The primary endpoint in EMPA-REG OUTCOME was the time to first occurrence of a Major Adverse Cardiac Event (MACE). A major adverse cardiac event was defined as occurrence of either a CV death or a non-fatal myocardial infarction (MI) or a non-fatal stroke. The statistical analysis plan had pre-specified that the 10 and 25 mg doses would be combined. A Cox proportional hazards model was used to test for non-inferiority against the pre-specified risk margin of 1.3 for the hazard ratio of MACE and superiority on MACE if non-inferiority was demonstrated.
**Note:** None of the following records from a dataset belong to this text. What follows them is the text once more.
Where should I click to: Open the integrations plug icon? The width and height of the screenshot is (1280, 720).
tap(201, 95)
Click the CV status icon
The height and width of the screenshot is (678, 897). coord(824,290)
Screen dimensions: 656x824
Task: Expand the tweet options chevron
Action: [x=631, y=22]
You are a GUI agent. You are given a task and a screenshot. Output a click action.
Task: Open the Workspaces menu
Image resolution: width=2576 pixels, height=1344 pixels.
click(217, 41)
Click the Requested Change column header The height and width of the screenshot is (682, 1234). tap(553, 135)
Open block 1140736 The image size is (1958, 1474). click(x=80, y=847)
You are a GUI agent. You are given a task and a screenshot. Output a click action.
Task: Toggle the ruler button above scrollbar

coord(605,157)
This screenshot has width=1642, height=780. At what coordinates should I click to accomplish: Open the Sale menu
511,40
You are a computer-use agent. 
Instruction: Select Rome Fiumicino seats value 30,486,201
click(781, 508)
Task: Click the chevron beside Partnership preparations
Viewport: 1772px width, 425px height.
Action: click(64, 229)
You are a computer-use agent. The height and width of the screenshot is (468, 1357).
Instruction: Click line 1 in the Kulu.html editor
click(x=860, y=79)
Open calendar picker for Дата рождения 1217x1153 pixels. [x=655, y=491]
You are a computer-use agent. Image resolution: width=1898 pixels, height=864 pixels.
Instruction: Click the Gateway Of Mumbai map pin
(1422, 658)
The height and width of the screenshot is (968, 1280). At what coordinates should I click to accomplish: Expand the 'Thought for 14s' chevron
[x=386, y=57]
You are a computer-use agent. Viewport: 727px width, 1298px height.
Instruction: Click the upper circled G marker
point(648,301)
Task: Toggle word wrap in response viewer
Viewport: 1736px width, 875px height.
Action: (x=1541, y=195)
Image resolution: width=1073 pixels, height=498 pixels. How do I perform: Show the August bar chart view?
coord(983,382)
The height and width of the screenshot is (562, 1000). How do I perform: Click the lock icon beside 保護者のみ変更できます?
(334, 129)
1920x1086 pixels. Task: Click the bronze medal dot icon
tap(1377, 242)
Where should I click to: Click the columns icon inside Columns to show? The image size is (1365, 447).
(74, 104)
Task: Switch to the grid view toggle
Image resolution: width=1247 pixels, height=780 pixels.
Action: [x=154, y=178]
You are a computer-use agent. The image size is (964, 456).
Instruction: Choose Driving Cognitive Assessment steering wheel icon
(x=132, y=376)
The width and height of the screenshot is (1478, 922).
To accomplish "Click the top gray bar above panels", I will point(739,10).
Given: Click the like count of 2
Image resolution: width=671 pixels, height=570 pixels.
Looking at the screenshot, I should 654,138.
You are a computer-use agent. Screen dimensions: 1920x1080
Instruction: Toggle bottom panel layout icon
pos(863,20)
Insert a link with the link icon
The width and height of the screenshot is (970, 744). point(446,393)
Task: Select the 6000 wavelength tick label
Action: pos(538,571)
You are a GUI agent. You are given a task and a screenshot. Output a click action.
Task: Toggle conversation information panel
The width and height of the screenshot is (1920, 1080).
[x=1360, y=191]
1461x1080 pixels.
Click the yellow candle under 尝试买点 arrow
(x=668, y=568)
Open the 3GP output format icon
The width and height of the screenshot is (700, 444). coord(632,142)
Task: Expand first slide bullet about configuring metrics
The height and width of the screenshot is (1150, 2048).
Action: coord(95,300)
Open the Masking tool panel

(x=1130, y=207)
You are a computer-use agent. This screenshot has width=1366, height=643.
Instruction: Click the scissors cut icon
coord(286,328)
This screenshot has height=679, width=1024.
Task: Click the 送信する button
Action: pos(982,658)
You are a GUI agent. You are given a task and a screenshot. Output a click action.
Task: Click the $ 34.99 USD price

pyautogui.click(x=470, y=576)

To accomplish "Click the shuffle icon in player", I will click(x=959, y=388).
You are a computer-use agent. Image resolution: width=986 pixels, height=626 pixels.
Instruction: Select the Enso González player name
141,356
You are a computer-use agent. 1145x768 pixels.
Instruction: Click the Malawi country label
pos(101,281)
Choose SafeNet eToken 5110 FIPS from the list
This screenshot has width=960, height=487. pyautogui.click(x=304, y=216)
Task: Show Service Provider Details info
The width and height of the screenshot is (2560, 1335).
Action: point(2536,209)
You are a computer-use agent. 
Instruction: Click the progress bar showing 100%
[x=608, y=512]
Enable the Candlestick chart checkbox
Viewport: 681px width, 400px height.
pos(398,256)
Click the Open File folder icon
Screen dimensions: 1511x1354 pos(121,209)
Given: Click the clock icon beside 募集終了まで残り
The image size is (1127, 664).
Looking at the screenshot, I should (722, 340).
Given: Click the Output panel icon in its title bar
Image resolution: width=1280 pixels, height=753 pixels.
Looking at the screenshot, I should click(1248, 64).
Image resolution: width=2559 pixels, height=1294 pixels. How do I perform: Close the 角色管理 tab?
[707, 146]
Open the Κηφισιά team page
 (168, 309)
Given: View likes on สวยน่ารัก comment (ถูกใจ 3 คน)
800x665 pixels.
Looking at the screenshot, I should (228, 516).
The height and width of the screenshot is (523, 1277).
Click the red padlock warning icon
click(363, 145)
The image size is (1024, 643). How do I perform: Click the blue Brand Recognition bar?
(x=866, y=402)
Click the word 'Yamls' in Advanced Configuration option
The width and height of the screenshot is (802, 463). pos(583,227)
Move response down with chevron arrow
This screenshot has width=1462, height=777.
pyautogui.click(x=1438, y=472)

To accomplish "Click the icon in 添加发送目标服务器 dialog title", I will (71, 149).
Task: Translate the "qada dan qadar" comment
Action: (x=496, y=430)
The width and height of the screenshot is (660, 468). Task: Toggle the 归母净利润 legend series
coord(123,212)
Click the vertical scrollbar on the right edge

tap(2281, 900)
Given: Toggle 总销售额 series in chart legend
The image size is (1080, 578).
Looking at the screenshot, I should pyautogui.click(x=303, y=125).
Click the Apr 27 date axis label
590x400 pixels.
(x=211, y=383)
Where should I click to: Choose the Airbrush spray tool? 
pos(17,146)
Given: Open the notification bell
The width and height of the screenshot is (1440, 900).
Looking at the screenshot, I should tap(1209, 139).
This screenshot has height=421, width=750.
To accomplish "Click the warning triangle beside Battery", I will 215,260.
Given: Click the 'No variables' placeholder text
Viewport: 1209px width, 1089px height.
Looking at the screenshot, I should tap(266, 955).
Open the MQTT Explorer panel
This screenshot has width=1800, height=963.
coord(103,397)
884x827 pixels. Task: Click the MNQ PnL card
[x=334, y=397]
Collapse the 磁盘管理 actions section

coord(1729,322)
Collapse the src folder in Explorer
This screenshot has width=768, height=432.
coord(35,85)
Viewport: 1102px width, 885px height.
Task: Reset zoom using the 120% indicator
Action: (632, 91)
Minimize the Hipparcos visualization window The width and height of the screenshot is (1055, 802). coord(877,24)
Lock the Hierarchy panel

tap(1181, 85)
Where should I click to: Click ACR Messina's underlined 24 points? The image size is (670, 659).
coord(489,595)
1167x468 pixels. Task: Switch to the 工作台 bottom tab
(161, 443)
Type-1 error was controlled across multiples tests using a hierarchical testing strategy.

JARDIANCE significantly reduced the risk of first occurrence of primary composite endpoint of CV death, non-fatal myocardial infarction, or non-fatal stroke (HR: 0.86; 95% CI: 0.74, 0.99). The treatment effect was due to a significant reduction in the risk of CV death in subjects randomized to empagliflozin (HR: 0.62; 95% CI: 0.49, 0.77), with no change in the risk of non-fatal myocardial infarction or non-fatal stroke (see Table 15 and Figures 5 and 6). Results for the 10 mg and 25 mg empagliflozin dosages were consistent with results for the combined dosage groups.

The efficacy of JARDIANCE on CV death was generally consistent across major demographic and disease subgroups.

Vital status was obtained for 99.2% of subjects in the trial. A total of 463 deaths were recorded during the EMPA-REG OUTCOME trial. Most of these deaths were categorized as CV deaths. The non-CV deaths were only a small proportion of deaths and were balanced between the treatment groups (2.1% in patients treated with JARDIANCE, and 2.4% of patients treated with placebo).